The world through their eyes as they make new discoveries. But don't let social media fool you. Traveling with kids is hard. The struggle is real, and embracing it is the only way to success. On our cross-country RV trip, we got to know that struggle really well. Keeping two children safe and entertained from North Carolina to California, and back, was an undertaking that sapped all of my strength. I remember arriving at Saguaro National Park in Arizona after eight grueling hours of driving. The kids were dying to get out of the car. I couldn't find their shoes, and there were no less than six species of cacti in our small RV site alone. The dog escaped and I watched helplessly as she went frolicking amongst the pin cushions. It's moments like these that the family goes unhinged.
But we endure, the moment passes, and we continue on. We redirected our attention away from the cactus chaos and hit the visitor's center to pick up a Junior Ranger Workbook (available at all National Parks). Soon, the sun abated and we took off on a Junior Ranger scavenger hunt. We saw a tarantula, coyote, scorpion, and rattlesnake all under the luminous light of a Hunter's Moon. Homeschooling is inevitable for full-time family travel.
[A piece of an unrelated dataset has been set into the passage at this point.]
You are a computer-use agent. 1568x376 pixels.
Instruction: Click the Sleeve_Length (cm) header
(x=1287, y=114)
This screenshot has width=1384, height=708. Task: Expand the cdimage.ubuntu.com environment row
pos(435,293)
The National Parks Junior Ranger Program acted as a soft itinerary that doubled as a homeschooling curriculum during our RV travels.
Through a world schooling education model, our children's learning is paired with endless possibilities for applied learning. As a traveling family, we can take our children's education outside the pages of a book, and into the real world. Every school day is a field trip and a learning experience for all of us. No part of this lifestyle comes without a struggle, but watching the faces of my children as they discover new things about the world we live in makes it all feel pretty natural and worthwhile. After years of traveling, I have learned that our memories are like photo albums. No one puts the meltdowns or the temper tantrums in the album that sits on Grandma's coffee table. The present moment of family travel is a mess of uprooted children and parents whirling around each other in a tornado of logistical chaos.
After the trip is over and you arrive home, you can reshape your memories into the idealized story that we all want to hear about. A trip isn't romanticized until the trip is over and you're retelling it from the cozy cushions of your living room couch. Until then, you have to live in the reality of the struggle. But what if your travel is indefinite, and you aren't going home? For us, accepting the struggle is the biggest, and hardest part. It's difficult to give ourselves permission to be imperfect, or to feel uncomfortable, or, to the horror of horrors: both at the same time. But quite frankly, the challenge is real whether you're sitting under the awning of your RV in a secluded California desert, or sitting on the couch with the remote in your hand. For now, we have chosen the challenge with an ever-changing view.